The world's biggest cosmetics company's sales have held up well during the Covid-19 crisis, thanks to its heavy investments in online selling and marketing. It now earns 20 per cent of group sales from its own ecommerce sites or those of retailers, giving it a real competitive advantage over other cosmetics and personal care players.
- Leila Abboud
96. Snap
Sector: Social media
HQ: Los Angeles, US
Market cap added: US$8.6 billion
Key stat: Snap's first-quarter revenues jumped 44 per cent to US$462 millio.
The parent of camera and messaging app Snapchat experienced increased demand as home-bound young users spent more time on social media. But it faces challenges from tightening ad spending during the virus crisis, competing with the Facebook-Google duopoly and emergent rivals such as TikTok.

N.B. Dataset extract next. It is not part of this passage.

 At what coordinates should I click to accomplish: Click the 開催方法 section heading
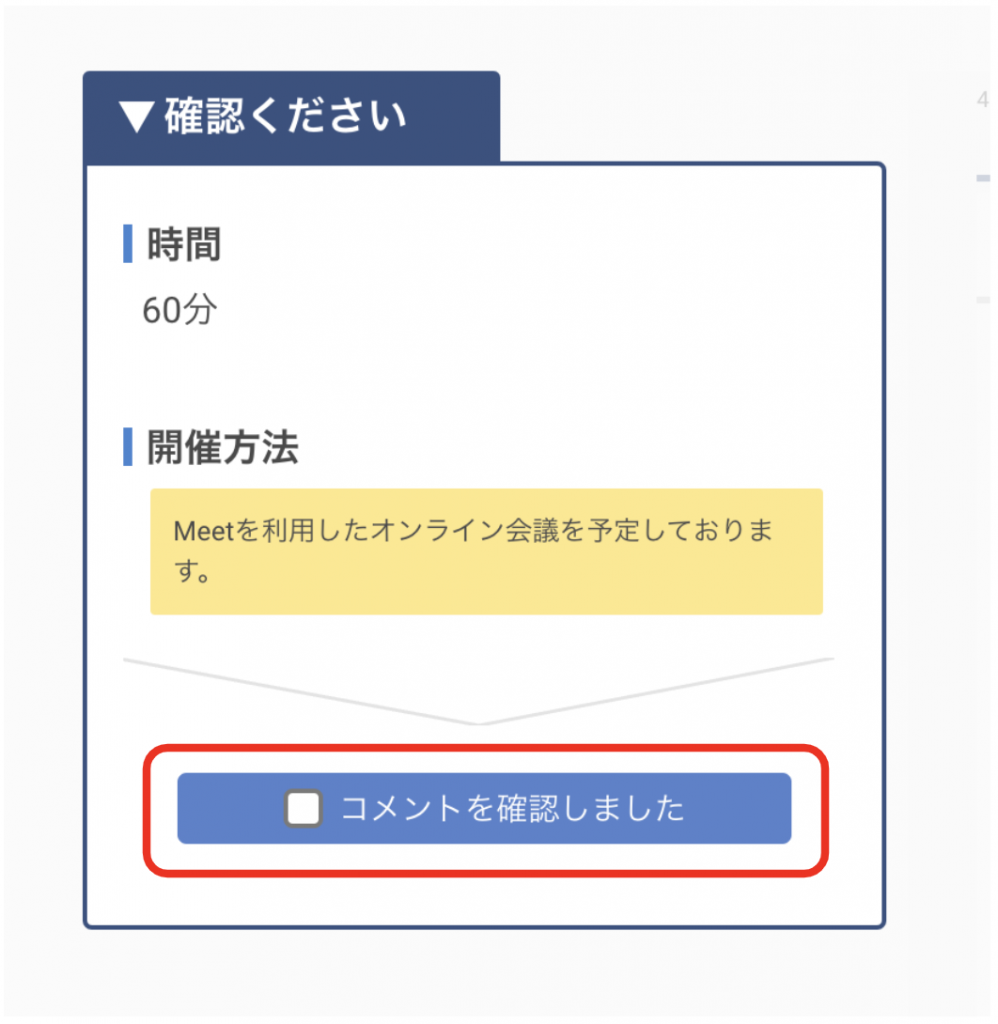(222, 447)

- Siddharth Venkataramakrishnan
97. Changchun High & New Technology Industry
Sector: Biopharmaceuticals
HQ: Changchun, China
Market cap added: US$8.4 bllion
Key stat: Shares in the group are up 140 per cent in 12 months.
Shenzhen-listed Changchun High & New Technology Industry is based in north-eastern China and invests in biological products, real estate and processed traditional Chinese medicine. The company mainly produces growth hormone products. Its new nasal spray influenza vaccine was approved in March, the first live attenuated flu vaccine in China.
- Xueqiao Wang
98. Chewy
Sector: Ecommerce
HQ: Dania Beach, US
Market cap added: US$8.3 billion
Key stat: Chewy added 1.6m new customers in the first quarter, bringing the total to 15 million.
Pet owners have been stocking up on food, treats and other supplies under lockdown, a boon for online specialist Chewy, which floated last year. A surge in orders pushed net sales in the three months to May up 46 per cent from a year ago to US$1.6 billion.
- Alistair Gray
99. GSX Techedu
Sector: Education technology
HQ: Beijing, China
Market cap added: US$8.2 billion
Key stat: Revenues increased 382 per cent in the first quarter.
GSX Techedu is an education company offering online tutoring services in China. This year, at a time when schools in the country have been closed, its shares have risen 157 per cent on the New York stock exchange. It has recently come under attack from short-sellers, including Muddy Waters. The company has denied the allegations.
- Thomas Hale
100. Teladoc Health
Sector: TELEmedicine
HQ: New York, US
Market cap added: US$8.2 billion
Key stat: Paid membership in the US rose from 27 millio to 43 millio in the first quarter.
Teladoc, which offers online consultations with doctors, has soared by 130 per cent since the beginning of the year and posted first-quarter revenues up 41 per cent as people have sought to avoid hospitals and doctors' surgeries during lockdown.